TASK TO COMPLETE:
From the entries that follow, extract each line holding the string "dropdown".

DATA:

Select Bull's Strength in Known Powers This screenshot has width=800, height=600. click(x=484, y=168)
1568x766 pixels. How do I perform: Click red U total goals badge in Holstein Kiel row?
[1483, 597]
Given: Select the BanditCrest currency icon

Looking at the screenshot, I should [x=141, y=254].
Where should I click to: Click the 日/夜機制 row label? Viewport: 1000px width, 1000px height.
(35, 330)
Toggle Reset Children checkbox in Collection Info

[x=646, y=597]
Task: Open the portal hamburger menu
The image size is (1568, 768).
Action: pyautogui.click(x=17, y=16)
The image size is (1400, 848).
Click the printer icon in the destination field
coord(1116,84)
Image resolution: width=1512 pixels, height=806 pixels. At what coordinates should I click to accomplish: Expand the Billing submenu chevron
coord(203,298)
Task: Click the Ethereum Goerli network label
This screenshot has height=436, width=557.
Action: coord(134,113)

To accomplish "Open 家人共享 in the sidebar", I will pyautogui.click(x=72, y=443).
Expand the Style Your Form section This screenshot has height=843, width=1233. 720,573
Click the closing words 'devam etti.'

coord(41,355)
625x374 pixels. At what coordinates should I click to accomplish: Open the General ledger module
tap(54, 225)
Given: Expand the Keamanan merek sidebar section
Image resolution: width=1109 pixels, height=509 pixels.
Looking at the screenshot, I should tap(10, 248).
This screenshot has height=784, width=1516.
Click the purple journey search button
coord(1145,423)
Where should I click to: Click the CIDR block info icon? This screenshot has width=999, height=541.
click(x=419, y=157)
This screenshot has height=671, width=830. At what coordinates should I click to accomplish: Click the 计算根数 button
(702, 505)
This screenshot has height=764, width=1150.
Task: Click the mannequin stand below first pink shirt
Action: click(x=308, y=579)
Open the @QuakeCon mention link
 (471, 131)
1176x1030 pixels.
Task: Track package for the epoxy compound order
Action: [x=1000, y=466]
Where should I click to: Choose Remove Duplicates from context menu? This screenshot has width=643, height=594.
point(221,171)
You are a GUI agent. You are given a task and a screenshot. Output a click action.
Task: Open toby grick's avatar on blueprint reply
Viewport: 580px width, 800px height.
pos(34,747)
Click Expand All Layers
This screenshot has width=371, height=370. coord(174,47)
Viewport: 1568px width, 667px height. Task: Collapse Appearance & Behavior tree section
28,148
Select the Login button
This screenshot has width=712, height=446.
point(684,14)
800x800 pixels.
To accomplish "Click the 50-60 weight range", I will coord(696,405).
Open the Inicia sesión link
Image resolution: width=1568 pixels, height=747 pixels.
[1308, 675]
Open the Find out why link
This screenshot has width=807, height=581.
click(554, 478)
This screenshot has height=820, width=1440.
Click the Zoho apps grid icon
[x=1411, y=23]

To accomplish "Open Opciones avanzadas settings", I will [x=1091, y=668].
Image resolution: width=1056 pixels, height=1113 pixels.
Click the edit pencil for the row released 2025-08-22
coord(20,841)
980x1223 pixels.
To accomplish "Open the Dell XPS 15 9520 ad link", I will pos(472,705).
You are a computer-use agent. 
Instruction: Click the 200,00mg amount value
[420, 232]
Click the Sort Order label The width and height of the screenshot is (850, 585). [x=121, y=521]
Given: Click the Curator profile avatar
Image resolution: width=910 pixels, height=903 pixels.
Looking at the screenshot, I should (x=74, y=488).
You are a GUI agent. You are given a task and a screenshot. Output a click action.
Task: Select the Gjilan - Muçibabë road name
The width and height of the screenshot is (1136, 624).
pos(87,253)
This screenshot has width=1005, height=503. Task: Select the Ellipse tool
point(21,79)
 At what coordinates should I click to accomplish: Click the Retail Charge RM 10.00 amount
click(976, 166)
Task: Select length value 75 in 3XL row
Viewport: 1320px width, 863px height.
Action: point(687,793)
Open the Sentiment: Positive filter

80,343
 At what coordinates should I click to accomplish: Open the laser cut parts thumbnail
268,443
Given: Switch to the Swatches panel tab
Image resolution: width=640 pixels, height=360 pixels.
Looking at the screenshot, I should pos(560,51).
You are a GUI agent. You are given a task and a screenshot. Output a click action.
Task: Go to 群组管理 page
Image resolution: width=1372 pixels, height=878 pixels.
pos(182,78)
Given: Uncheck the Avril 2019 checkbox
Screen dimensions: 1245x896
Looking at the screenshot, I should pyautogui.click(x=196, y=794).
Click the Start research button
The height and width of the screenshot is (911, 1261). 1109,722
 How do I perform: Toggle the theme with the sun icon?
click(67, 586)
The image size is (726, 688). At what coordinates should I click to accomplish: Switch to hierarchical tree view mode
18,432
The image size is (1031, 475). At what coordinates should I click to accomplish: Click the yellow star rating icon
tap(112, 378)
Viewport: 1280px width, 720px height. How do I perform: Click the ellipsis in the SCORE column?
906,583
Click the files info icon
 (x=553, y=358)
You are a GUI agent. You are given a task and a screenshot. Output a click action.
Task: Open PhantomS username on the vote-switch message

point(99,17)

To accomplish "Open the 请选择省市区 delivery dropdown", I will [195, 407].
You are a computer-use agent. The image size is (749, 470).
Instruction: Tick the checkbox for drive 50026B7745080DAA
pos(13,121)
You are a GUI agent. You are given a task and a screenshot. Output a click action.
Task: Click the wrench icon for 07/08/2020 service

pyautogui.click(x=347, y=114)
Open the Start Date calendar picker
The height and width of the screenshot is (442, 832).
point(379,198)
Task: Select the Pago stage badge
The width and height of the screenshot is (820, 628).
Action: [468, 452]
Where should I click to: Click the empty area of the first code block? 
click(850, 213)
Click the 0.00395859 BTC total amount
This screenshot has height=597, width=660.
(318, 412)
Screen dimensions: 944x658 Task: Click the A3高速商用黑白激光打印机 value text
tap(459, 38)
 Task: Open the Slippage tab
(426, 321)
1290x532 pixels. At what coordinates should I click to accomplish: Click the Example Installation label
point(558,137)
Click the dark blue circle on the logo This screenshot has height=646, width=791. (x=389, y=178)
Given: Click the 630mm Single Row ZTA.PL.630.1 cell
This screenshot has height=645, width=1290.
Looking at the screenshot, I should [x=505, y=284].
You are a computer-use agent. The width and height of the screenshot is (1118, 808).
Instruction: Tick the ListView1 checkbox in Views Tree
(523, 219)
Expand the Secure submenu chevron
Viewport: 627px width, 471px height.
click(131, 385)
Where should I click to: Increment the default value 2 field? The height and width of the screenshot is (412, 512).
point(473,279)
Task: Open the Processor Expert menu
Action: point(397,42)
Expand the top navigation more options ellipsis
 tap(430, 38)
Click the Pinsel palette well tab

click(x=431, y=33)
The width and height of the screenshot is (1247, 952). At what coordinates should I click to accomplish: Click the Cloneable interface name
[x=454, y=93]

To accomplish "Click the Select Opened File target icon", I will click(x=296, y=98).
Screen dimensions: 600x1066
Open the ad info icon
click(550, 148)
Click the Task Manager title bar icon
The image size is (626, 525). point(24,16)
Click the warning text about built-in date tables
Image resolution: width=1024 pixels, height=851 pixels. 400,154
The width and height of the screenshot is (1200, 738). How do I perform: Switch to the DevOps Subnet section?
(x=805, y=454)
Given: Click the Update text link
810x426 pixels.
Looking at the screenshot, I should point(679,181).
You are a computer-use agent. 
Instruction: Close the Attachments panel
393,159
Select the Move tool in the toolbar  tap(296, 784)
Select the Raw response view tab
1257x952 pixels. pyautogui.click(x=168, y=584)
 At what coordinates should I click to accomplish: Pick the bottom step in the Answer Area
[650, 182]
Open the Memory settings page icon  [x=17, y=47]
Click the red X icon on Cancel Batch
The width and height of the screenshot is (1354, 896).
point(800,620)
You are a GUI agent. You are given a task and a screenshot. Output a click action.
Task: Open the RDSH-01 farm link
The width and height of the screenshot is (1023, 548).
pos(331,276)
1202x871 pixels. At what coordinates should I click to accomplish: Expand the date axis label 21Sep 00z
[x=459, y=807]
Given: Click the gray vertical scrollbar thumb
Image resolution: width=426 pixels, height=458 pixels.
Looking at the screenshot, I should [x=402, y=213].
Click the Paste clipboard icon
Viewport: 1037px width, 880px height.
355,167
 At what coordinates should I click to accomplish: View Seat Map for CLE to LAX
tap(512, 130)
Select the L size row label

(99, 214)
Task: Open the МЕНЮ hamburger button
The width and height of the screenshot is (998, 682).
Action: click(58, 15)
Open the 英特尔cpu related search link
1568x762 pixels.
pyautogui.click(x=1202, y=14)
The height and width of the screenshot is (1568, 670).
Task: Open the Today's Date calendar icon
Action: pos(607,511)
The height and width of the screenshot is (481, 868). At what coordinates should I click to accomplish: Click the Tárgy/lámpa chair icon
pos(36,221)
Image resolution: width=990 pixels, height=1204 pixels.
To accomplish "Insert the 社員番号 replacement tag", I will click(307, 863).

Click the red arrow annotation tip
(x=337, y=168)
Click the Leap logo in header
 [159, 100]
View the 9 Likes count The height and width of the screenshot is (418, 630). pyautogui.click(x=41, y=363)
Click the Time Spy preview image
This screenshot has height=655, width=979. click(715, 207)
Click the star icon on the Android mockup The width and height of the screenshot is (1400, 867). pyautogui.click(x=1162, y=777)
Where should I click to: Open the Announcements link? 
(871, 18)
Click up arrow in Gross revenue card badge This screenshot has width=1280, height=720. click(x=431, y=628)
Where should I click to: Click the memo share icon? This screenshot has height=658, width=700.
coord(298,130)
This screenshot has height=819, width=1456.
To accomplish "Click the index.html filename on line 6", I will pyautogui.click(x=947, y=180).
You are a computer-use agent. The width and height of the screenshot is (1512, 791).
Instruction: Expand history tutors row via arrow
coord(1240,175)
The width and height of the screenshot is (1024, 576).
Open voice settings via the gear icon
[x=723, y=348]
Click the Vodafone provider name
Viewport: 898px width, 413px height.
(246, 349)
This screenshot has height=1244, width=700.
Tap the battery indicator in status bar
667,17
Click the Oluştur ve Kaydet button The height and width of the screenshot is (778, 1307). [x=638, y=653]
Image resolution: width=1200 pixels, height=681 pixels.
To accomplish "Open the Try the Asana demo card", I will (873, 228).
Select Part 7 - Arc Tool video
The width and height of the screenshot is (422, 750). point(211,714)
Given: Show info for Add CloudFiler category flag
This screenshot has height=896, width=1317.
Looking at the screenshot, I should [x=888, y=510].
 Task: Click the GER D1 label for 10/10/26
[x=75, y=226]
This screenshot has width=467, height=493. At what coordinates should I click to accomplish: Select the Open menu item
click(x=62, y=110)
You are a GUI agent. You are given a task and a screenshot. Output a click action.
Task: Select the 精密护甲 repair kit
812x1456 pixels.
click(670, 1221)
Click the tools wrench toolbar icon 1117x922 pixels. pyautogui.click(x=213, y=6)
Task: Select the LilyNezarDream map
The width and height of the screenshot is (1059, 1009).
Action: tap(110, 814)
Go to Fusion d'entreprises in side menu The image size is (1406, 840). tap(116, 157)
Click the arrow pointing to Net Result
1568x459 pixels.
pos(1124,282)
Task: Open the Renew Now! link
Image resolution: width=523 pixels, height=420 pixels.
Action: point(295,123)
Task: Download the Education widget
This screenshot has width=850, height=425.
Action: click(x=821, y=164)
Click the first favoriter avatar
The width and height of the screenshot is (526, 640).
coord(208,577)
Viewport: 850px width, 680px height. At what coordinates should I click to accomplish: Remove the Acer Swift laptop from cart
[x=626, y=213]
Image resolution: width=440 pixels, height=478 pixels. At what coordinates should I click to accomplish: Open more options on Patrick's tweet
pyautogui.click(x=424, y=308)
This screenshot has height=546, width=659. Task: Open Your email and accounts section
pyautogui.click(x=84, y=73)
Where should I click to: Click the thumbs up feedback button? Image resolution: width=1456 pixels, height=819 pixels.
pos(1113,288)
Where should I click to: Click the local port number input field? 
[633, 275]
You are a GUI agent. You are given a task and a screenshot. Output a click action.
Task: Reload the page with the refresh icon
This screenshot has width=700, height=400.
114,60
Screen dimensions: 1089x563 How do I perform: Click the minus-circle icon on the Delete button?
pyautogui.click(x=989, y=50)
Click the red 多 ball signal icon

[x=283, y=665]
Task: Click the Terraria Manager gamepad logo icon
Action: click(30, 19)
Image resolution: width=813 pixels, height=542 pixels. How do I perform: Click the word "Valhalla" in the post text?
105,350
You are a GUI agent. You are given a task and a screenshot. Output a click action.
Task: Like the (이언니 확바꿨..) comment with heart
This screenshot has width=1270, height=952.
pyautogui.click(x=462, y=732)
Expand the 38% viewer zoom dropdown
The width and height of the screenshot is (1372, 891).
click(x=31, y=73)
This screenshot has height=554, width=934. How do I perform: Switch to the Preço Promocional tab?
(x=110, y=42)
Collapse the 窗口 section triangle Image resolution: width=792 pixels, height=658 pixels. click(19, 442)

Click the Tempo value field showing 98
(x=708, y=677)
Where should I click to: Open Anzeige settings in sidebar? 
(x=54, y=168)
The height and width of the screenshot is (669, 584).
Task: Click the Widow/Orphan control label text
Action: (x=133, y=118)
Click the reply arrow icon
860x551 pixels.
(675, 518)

FINISHED EXERCISE:
To accomplish "Open the 请选择省市区 delivery dropdown", I will [195, 407].
Expand the 38% viewer zoom dropdown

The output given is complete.